Police commissioner Khehla Sitole Reportedly On Suspension Notice

Police commissioner Khehla Sitole Reportedly On Suspension Notice

National police commissioner Khehla Sitole has been served with a notice of intention to suspend, according to reports.

It is understood that Sitole received a letter from President Cyril Ramaphosa last week, asking for representations as to why he should not be suspended.

The news of Sitole’s purported suspension was first revealed by a television channel last night.

According to sources, Sitole was found to have purposefully delayed a number of Ipid investigations into fraudulent procurement agreements inside the Crime Intelligence environment, in violation of the Independent Police Investigating Directorate (Ipid) Act.

SAPS and Ipid have yet to reply to requests for comment or confirmation of the suspension.

His impending suspension is thought to be tied to an R45 million “Nasrec grabber” inquiry.

The national commissioner and two other top SAPS officers were denied leave to appeal an earlier decision involving the declassification of records earlier this year.

In January, Judge Norman Davis ordered the police to hand over several secret documents to the Ipid for the purpose of investigating suspected tender fraud and corruption within police ranks.

Sitole, as well as Lieutenant-Generals Francinah Vuma and Lebeona Tshumane, had breached their duty by failing to provide Ipid with information and records relevant to their investigation into the alleged fraud and corruption, according to Judge Davis.

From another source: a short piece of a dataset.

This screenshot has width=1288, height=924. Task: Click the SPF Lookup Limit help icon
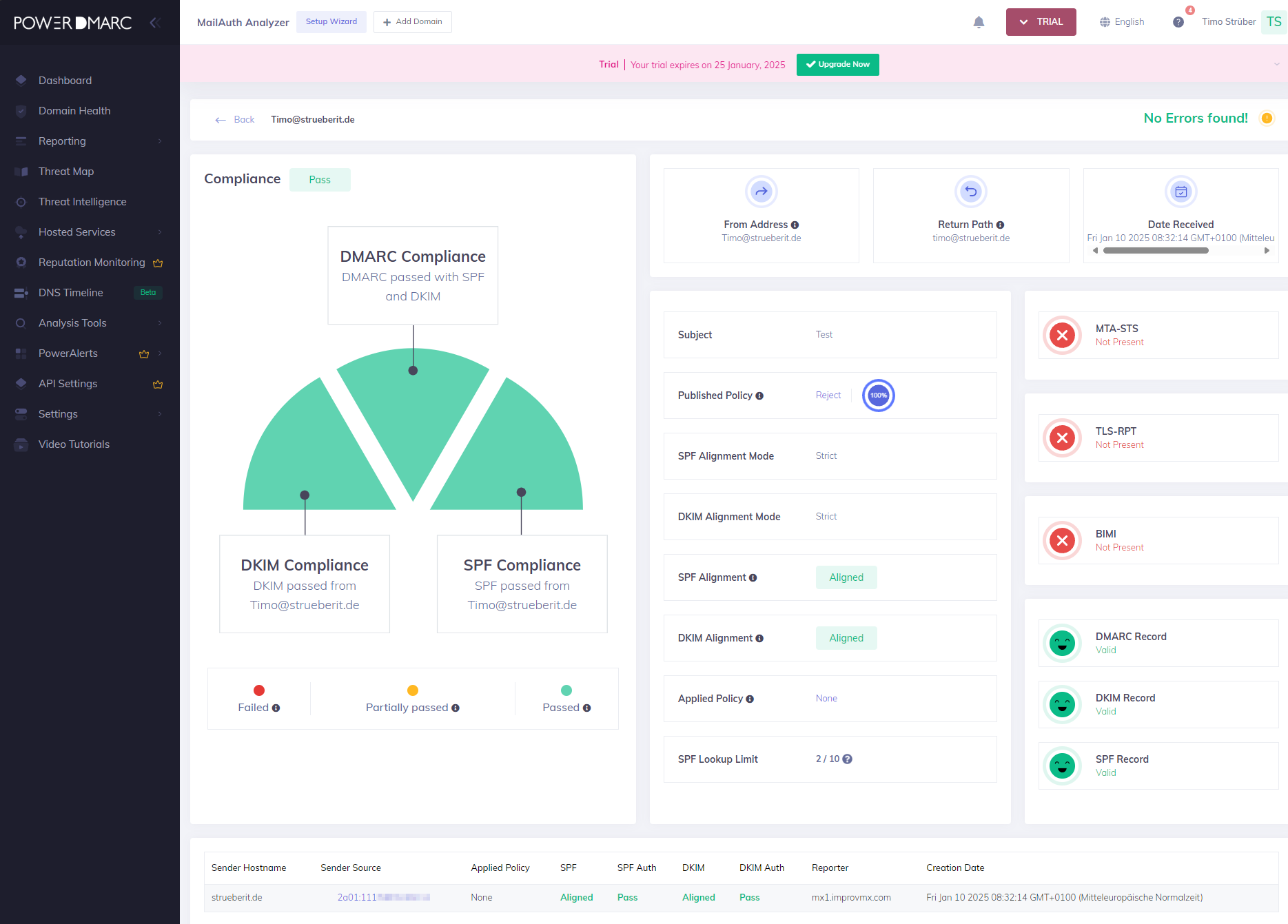848,759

The ruling was contested by the three top cops.

Ipid, which has been waiting for these documents for more than three years, and the SAPS have been fighting in court over top police management’s refusal to hand over the “highly secret” data.

Due to the ongoing court battle, the result is Ipid still has not received the documents to enable them to start the investigation.

Sitole and the others maintain the documents were classified and should not be made available to Ipid.

The cops insist that the records in question be “declassified” first, which they say should be done by submitting a request to the chairperson of Parliament’s joint standing committee on intelligence. However, the judge ruled that this argument was legally flawed and that the police were violating their legal obligations.